The new measure, “Individual Patient Expanded Access Applications: Form FDA 3926,” is currently still in development and is designed to take physicians just 45 minutes to complete. In 2014, the FDA fielded and approved over 1,800 applications for expanded access to investigational drugs, ranging from use in individual patients to larger protocols involving over 100 patients.

‘Right to Try’ Laws

In response to growing social media campaigns to make the compassionate drug use approval process even faster and easier, as of this writing, 22 states have passed so-called Right to Try laws, and 19 more states have legislation either pending or ready to be signed into law (see “‘Right to Try’ Laws: Helpful or Harmful?”). Although provisions in these statutes vary from state to state, essentially Right to Try laws allow terminally ill patients to bypass the FDA and make a request for drugs that have passed phase I trials directly to the drug manufacturer. But many experts say these laws are fraught with legal and ethical problems.

According to Patricia J. Zettler, JD, Associate Professor at Georgia State University College of Law and former Associate Chief Counsel for Drugs at the FDA, companies that wish to supply their drugs to patients still require FDA authorization before they are allowed to proceed.

“As a legal matter, these laws don’t do anything,” said Professor Zettler. “The groups pushing these laws have touted them as taking the FDA out of the process or as circumventing the FDA process, but the Constitution essentially says that federal law trumps state law, meaning that in the context of drug approval, states don’t have the option to circumvent or replace the federal process.”

In addition, the law doesn’t mandate that companies must grant a patient’s or physician’s request, nor are insurance companies required to cover any costs the companies may charge for the drug. “These laws are very, very poor because they create false hope,” said Dr. Caplan. “It is unethical to give people the notion that they are entitled to something when they are not going to get it. And these laws don’t address issues that people who are not terminally ill have, and they make up big numbers of people requesting unapproved drugs or devices.”

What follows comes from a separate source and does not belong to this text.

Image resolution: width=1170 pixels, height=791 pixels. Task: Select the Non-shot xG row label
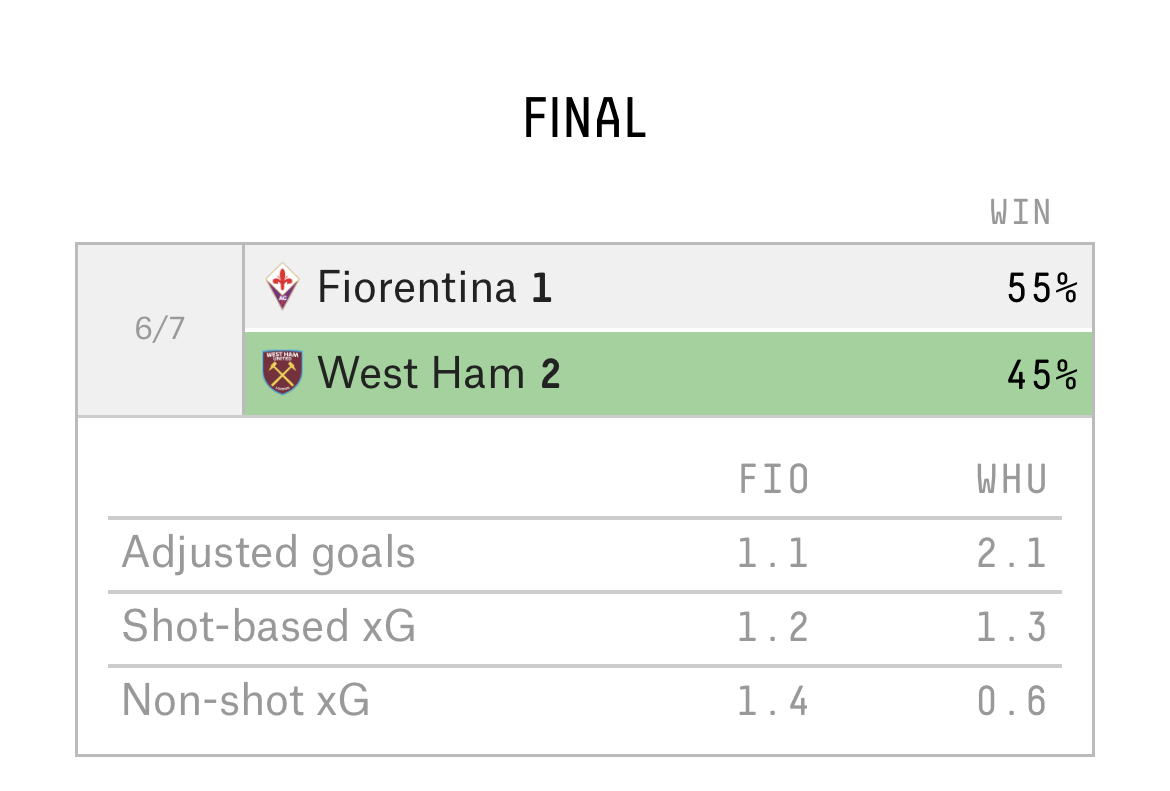[245, 700]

Although the FDA has not taken a position on Right to Try laws, Richard Klein, Director of the Patient Liaison Program in the FDA’s Office of Health and Constituent Affairs, agrees that these laws have the potential to add confusion to the process of gaining access to unapproved drugs. “The FDA has a mechanism in place, and it’s been a successful mechanism,” said Mr. Klein. “I don’t know what Right to Try has added, and it might also make the process more complicated because there are different laws in different states.”

To date, there are no reports of terminally ill patients actually having received a drug through Right to Try laws.

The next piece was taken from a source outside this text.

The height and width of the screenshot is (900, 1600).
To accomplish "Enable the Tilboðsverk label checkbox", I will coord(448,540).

Making a Difference for Patients

Since Johnson & Johnson’s announcement of the establishment of the Compassionate Use Advisory Committee, the company has been flooded with requests from scientists, pharmaceutical and biotechnology companies, and patients for more information about the program, according to Dr. Ray.

“We have received calls from patients asking how they can help, and they have expressed feedback that they are pleased to see such a positive step forward,” said Dr. Ray. “They are really looking forward to hearing about the outcome of the pilot program, and their encouragement has caused us to redouble our efforts. The real goal here is to make a positive difference for our patients.”

“Everyone is watching and hoping that this experiment might provide a better way to go,” adds Dr. Caplan. “I was inspired by the positive experience with the United Network for Organ Sharing. People say Americans can’t ration or make tough decisions, but I know they can because I saw it with the transplant program. People understand how that system works, and they accept that it tries to be fair. So that gives me hope that we can duplicate that same sense of equity and fairness in the area of compassionate drug use.” ■

Disclosure: Dr. Caplan, Prof. Zettler, and Mr. Klein reported no potential conflicts of interest. Dr. Ray is an employee of Janssen Research & Development, LLC.